#### PROBLEM DESCRIPTION:
Every line of the records below from the line with "The height and width of the screenshot is (443, 937)." up to and including the line with "You are a GUI" must be reproduced exactly, and no line outside that range.

+ + + +

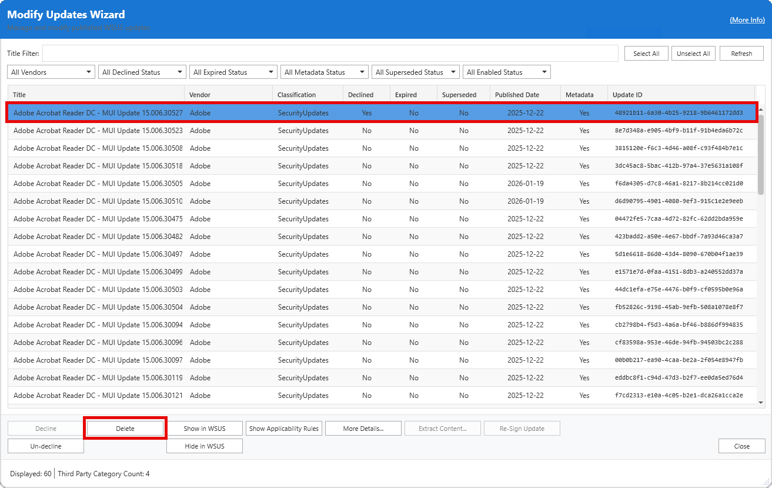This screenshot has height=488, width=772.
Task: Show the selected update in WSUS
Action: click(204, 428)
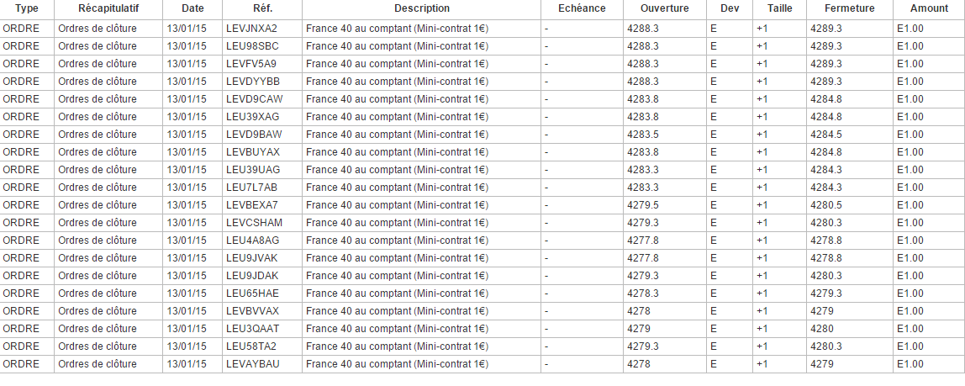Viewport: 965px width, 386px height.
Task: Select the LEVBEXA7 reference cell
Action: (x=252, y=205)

+ + + +

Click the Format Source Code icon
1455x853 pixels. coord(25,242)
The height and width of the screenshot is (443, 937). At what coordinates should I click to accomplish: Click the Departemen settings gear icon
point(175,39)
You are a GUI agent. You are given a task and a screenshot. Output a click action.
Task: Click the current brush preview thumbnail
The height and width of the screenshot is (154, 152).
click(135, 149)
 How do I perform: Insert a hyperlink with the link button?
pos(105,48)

+ + + +

#### WRITTEN SOLUTION:
The height and width of the screenshot is (443, 937). At what coordinates should I click to accomplish: Click the Departemen settings gear icon
point(175,39)
You are a GUI agent. You are given a task and a screenshot. Output a click action.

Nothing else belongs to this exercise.